Mining companies and their suppliers under cost pressure

by Reg Kenney, President Engineering & Manufacturing, DHL Customer Solutions & Innovation

Economists take multiple variables into account for their economic outlooks, with crude oil being considered as a key indicator among commodities. Next to crude oil however, iron ore is the second most important indicator for the global economy’s shape. It is the most commonly used metal worldwide and is essential for the production of steel and used by virtually every industry including construction, automotive and machinery. The base metal’s price particularly reflects China’s economic health, since the country is the biggest importer worldwide. For companies operating in the engineering and manufacturing (E&M) sector, the price per dry metric ton offers helpful orientation to forecast future demand and own profitability.

In the last twelve months however, the iron ore market underwent a seismic shift with the spot price per dry metric ton dropping from almost $140 to $57.72 or 48.3% year-on-year (as of March 26). This development mainly falls back on two factors: the reorientation of the Chinese economy from quantitative to qualitative growth with reduced construction demand, and supply from major western world producers growing at a faster rate than steel production. With the big-four iron ore producers Vale, Rio Tinto, BHP Billiton and Fortescue bringing on significant new capacity the market has shifted into oversupply.

The situation is not going to change for a number of reasons:

  • Top mining companies with record production levels are prepared for long price war.
  • Even if output is reduced, other producers will step in keep supply levels high and hence, iron ore prices low.
  • Experts do not expect demand to peak in China before 2026.

Given today`s market environment, mining companies and their suppliers from the Engineering & Manufacturing sector are under even heavier cost pressure than before and forced to come up with smarter answers.
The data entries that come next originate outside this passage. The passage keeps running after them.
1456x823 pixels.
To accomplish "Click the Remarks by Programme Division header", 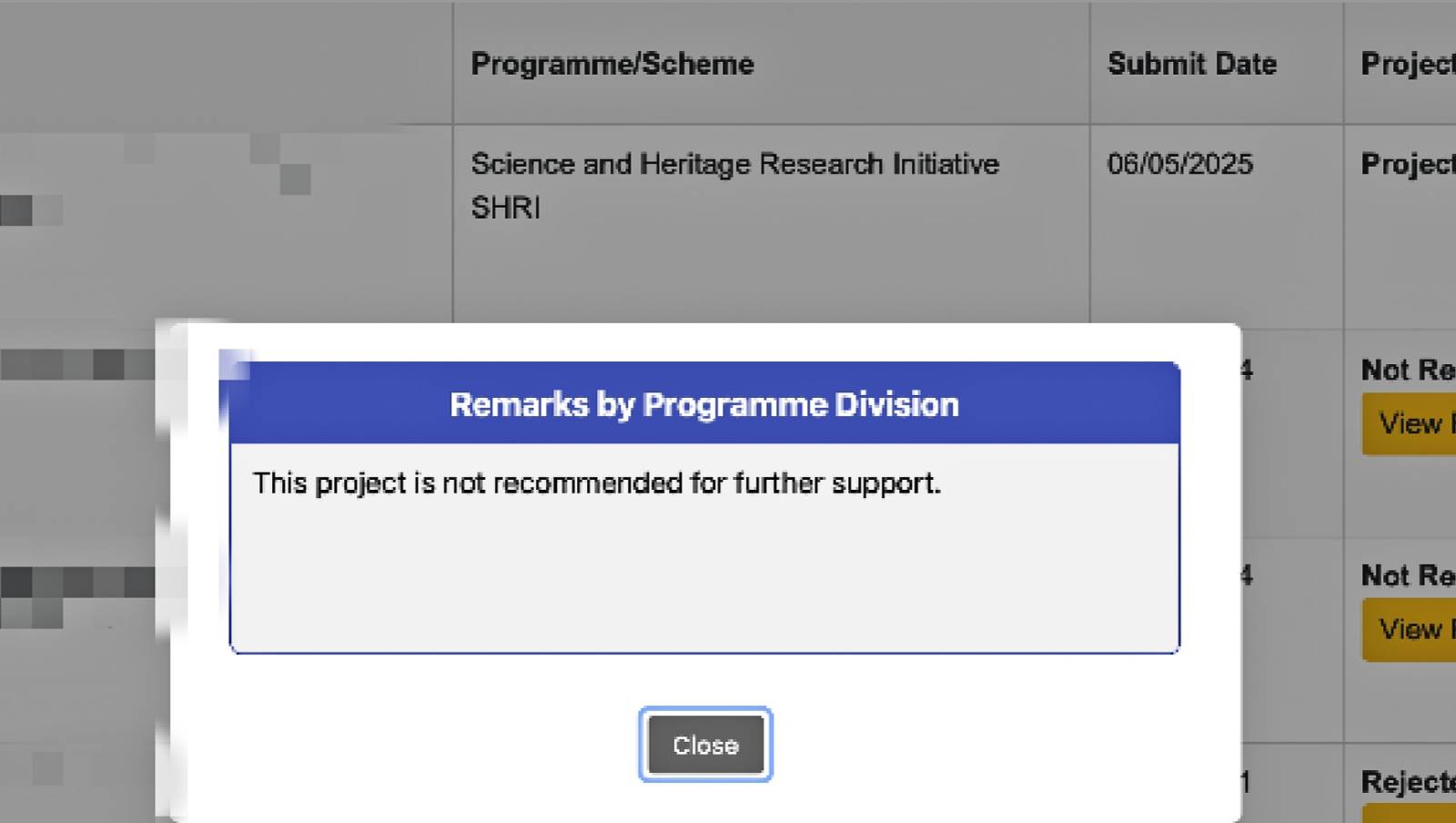I will click(703, 404).
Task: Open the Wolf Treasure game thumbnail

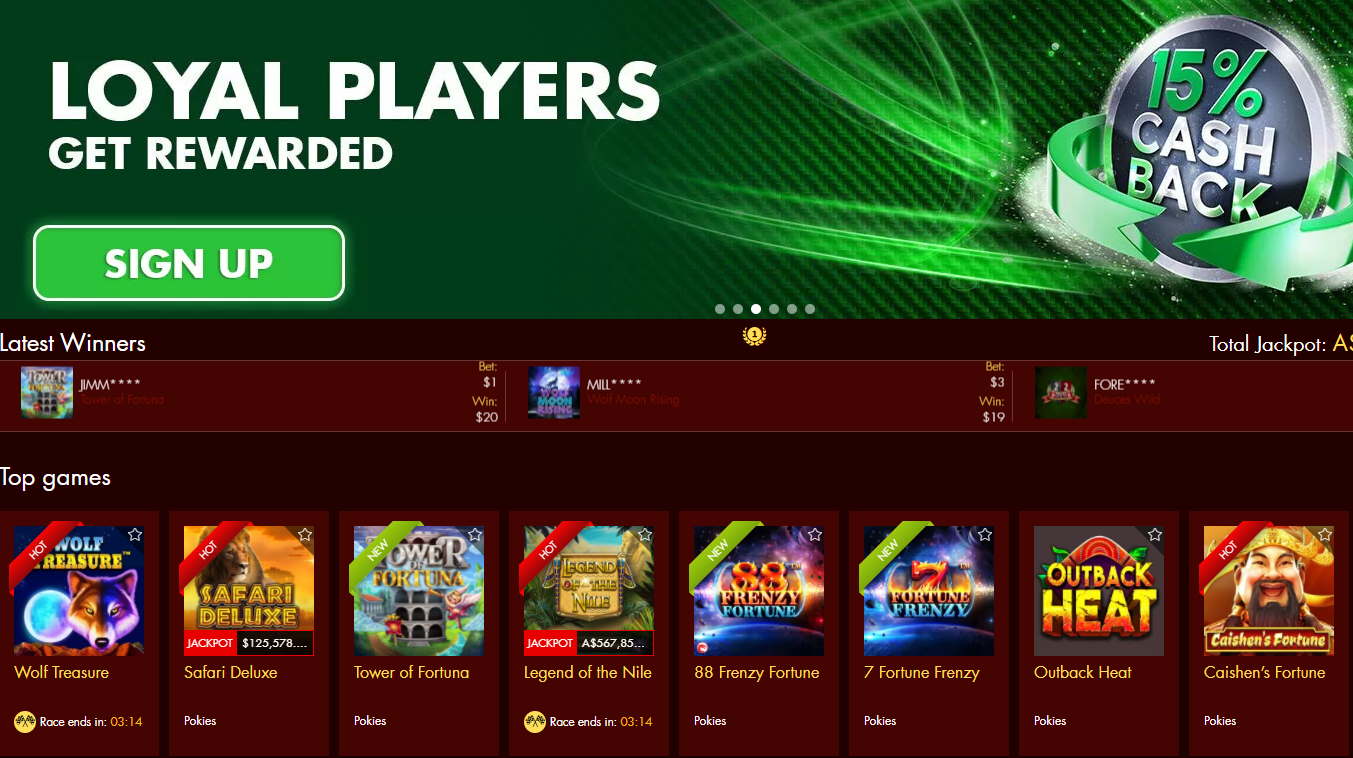Action: 79,591
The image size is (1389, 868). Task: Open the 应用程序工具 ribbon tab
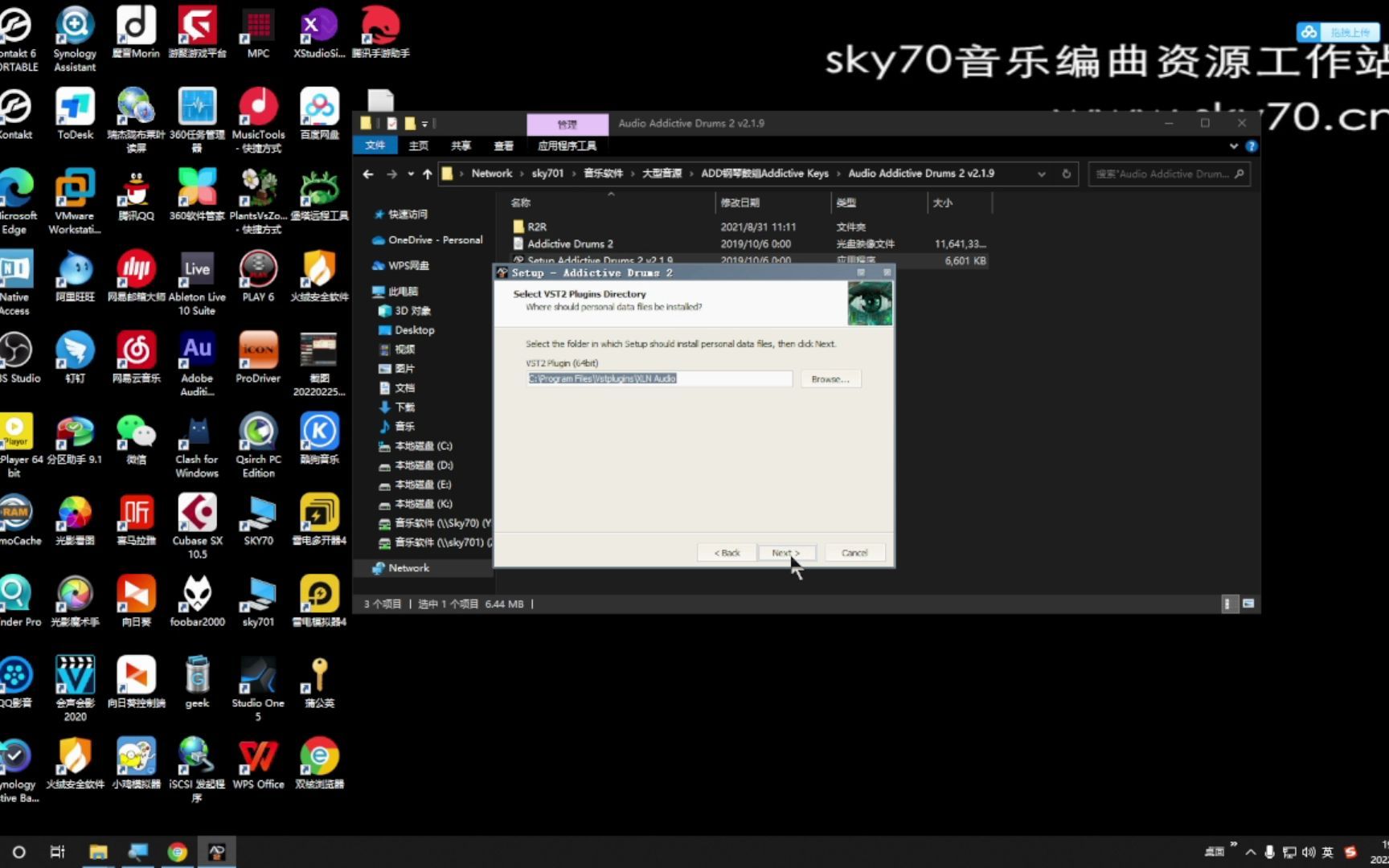(566, 145)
So, which screws and levers need to be turned to keep business profitable? We see significant potential for cost savings in supply chain optimization – an area, which was not looked at by the industry during the booming years between 2003 and 2014.

The sector can benefit greatly from logistics players, their scale, expertise and global reach. Logistics supports mining companies and their suppliers to stay focused on their core business in turbulent times, while reducing costs, improving quality and increasing efficiency. In order to do that, supply chains will require greater integration and collaboration by setting up control functions, sharing data and segregating the various flows within the supply chain. With their global reach, networks and expertise from numerous other industries, integrated logistics specialists such as DHL can harness the entire portfolio of their capabilities to support all facets of the supply chain, enabling companies to focus on balanced growth, despite the ups and downs of the industry’s key commodity.